Stored data entries:
+ + + + +

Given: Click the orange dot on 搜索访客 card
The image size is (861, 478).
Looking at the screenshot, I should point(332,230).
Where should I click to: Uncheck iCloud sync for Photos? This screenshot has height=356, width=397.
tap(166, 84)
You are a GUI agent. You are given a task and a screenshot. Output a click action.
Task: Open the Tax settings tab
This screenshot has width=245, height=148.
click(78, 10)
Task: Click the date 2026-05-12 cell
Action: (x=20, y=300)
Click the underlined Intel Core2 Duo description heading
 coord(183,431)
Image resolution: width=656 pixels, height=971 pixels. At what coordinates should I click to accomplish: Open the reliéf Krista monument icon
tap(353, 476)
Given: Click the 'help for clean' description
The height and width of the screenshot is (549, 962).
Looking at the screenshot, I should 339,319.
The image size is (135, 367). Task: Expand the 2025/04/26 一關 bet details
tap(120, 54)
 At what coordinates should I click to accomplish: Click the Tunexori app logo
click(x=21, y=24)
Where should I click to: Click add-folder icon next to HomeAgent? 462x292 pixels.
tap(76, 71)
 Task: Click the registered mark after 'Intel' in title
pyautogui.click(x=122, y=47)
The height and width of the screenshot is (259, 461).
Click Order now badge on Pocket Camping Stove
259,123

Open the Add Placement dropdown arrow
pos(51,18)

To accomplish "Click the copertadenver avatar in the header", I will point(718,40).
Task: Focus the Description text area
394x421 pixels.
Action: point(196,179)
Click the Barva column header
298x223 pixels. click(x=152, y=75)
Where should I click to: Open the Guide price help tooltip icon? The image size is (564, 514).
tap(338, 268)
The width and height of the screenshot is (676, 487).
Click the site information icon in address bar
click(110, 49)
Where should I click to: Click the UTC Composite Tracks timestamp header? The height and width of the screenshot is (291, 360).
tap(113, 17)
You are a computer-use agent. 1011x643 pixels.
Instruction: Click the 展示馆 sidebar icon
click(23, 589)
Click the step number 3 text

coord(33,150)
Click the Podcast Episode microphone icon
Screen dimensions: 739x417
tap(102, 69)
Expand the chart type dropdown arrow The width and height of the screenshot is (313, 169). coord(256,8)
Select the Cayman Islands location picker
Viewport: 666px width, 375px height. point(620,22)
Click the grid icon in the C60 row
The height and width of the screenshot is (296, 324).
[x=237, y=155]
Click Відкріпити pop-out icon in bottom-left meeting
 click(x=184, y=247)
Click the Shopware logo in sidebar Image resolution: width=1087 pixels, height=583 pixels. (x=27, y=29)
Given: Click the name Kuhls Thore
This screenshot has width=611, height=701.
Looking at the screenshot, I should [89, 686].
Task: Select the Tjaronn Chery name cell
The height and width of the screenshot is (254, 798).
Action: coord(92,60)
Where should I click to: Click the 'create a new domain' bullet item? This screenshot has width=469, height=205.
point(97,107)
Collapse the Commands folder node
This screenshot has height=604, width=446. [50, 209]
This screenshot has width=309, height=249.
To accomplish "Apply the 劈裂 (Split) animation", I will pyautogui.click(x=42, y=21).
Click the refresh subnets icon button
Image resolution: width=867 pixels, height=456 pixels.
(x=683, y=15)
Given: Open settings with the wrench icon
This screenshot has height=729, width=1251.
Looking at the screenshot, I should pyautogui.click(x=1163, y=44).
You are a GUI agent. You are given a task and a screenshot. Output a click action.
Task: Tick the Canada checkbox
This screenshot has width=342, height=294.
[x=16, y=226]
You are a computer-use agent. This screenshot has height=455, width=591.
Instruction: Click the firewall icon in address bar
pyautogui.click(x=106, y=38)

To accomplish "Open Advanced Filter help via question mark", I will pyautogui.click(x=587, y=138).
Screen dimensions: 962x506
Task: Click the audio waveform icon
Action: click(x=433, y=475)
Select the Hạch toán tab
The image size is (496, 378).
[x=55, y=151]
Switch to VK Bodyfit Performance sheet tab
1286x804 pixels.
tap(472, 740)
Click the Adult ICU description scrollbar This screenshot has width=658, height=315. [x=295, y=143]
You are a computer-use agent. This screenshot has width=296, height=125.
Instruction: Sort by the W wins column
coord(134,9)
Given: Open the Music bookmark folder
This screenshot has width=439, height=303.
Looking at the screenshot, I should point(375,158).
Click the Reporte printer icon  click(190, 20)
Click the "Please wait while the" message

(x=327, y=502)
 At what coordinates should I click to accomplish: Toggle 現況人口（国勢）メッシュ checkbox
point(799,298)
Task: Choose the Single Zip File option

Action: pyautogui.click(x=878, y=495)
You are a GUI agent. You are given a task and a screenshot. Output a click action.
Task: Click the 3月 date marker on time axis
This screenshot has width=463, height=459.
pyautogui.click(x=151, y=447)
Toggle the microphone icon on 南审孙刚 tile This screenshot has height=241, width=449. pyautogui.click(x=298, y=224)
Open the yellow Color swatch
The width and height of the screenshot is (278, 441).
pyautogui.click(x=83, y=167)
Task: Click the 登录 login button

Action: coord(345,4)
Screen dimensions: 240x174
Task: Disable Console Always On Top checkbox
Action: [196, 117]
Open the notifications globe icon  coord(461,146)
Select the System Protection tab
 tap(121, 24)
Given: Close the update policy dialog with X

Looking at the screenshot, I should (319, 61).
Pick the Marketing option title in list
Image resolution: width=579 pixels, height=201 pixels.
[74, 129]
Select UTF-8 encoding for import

+ + + + +

_What to work on_
Set down all of the lines above without altering a word.

_Exercise result_
Given: Click the orange dot on 搜索访客 card
The image size is (861, 478).
Looking at the screenshot, I should point(332,230).
Where should I click to: Uncheck iCloud sync for Photos? This screenshot has height=356, width=397.
tap(166, 84)
You are a GUI agent. You are given a task and a screenshot. Output a click action.
Task: Open the Tax settings tab
This screenshot has width=245, height=148.
click(78, 10)
Task: Click the date 2026-05-12 cell
Action: (x=20, y=300)
Click the underlined Intel Core2 Duo description heading
 coord(183,431)
Image resolution: width=656 pixels, height=971 pixels. At what coordinates should I click to accomplish: Open the reliéf Krista monument icon
tap(353, 476)
Given: Click the 'help for clean' description
The height and width of the screenshot is (549, 962).
Looking at the screenshot, I should 339,319.
The image size is (135, 367). Task: Expand the 2025/04/26 一關 bet details
tap(120, 54)
 At what coordinates should I click to accomplish: Click the Tunexori app logo
click(x=21, y=24)
Where should I click to: Click add-folder icon next to HomeAgent? 462x292 pixels.
tap(76, 71)
 Task: Click the registered mark after 'Intel' in title
pyautogui.click(x=122, y=47)
The height and width of the screenshot is (259, 461).
Click Order now badge on Pocket Camping Stove
259,123

Open the Add Placement dropdown arrow
pos(51,18)

To accomplish "Click the copertadenver avatar in the header", I will point(718,40).
Task: Focus the Description text area
394x421 pixels.
Action: point(196,179)
Click the Barva column header
298x223 pixels. click(x=152, y=75)
Where should I click to: Open the Guide price help tooltip icon? The image size is (564, 514).
tap(338, 268)
The width and height of the screenshot is (676, 487).
Click the site information icon in address bar
click(110, 49)
Where should I click to: Click the UTC Composite Tracks timestamp header? The height and width of the screenshot is (291, 360).
tap(113, 17)
You are a computer-use agent. 1011x643 pixels.
Instruction: Click the 展示馆 sidebar icon
click(23, 589)
Click the step number 3 text

coord(33,150)
Click the Podcast Episode microphone icon
Screen dimensions: 739x417
tap(102, 69)
Expand the chart type dropdown arrow The width and height of the screenshot is (313, 169). coord(256,8)
Select the Cayman Islands location picker
Viewport: 666px width, 375px height. point(620,22)
Click the grid icon in the C60 row
The height and width of the screenshot is (296, 324).
[x=237, y=155]
Click Відкріпити pop-out icon in bottom-left meeting
 click(x=184, y=247)
Click the Shopware logo in sidebar Image resolution: width=1087 pixels, height=583 pixels. (x=27, y=29)
Given: Click the name Kuhls Thore
This screenshot has width=611, height=701.
Looking at the screenshot, I should [89, 686].
Task: Select the Tjaronn Chery name cell
The height and width of the screenshot is (254, 798).
Action: coord(92,60)
Where should I click to: Click the 'create a new domain' bullet item? This screenshot has width=469, height=205.
point(97,107)
Collapse the Commands folder node
This screenshot has height=604, width=446. [50, 209]
This screenshot has width=309, height=249.
To accomplish "Apply the 劈裂 (Split) animation", I will pyautogui.click(x=42, y=21).
Click the refresh subnets icon button
Image resolution: width=867 pixels, height=456 pixels.
(x=683, y=15)
Given: Open settings with the wrench icon
This screenshot has height=729, width=1251.
Looking at the screenshot, I should pyautogui.click(x=1163, y=44).
You are a GUI agent. You are given a task and a screenshot. Output a click action.
Task: Tick the Canada checkbox
This screenshot has width=342, height=294.
[x=16, y=226]
You are a computer-use agent. This screenshot has height=455, width=591.
Instruction: Click the firewall icon in address bar
pyautogui.click(x=106, y=38)

To accomplish "Open Advanced Filter help via question mark", I will pyautogui.click(x=587, y=138).
Screen dimensions: 962x506
Task: Click the audio waveform icon
Action: click(x=433, y=475)
Select the Hạch toán tab
The image size is (496, 378).
[x=55, y=151]
Switch to VK Bodyfit Performance sheet tab
1286x804 pixels.
tap(472, 740)
Click the Adult ICU description scrollbar This screenshot has width=658, height=315. [x=295, y=143]
You are a computer-use agent. This screenshot has width=296, height=125.
Instruction: Sort by the W wins column
coord(134,9)
Given: Open the Music bookmark folder
This screenshot has width=439, height=303.
Looking at the screenshot, I should point(375,158).
Click the Reporte printer icon  click(190, 20)
Click the "Please wait while the" message

(x=327, y=502)
 At what coordinates should I click to accomplish: Toggle 現況人口（国勢）メッシュ checkbox
point(799,298)
Task: Choose the Single Zip File option

Action: pyautogui.click(x=878, y=495)
You are a GUI agent. You are given a task and a screenshot. Output a click action.
Task: Click the 3月 date marker on time axis
This screenshot has width=463, height=459.
pyautogui.click(x=151, y=447)
Toggle the microphone icon on 南审孙刚 tile This screenshot has height=241, width=449. pyautogui.click(x=298, y=224)
Open the yellow Color swatch
The width and height of the screenshot is (278, 441).
pyautogui.click(x=83, y=167)
Task: Click the 登录 login button

Action: coord(345,4)
Screen dimensions: 240x174
Task: Disable Console Always On Top checkbox
Action: [196, 117]
Open the notifications globe icon  coord(461,146)
Select the System Protection tab
 tap(121, 24)
Given: Close the update policy dialog with X

Looking at the screenshot, I should (319, 61).
Pick the Marketing option title in list
Image resolution: width=579 pixels, height=201 pixels.
[74, 129]
Select UTF-8 encoding for import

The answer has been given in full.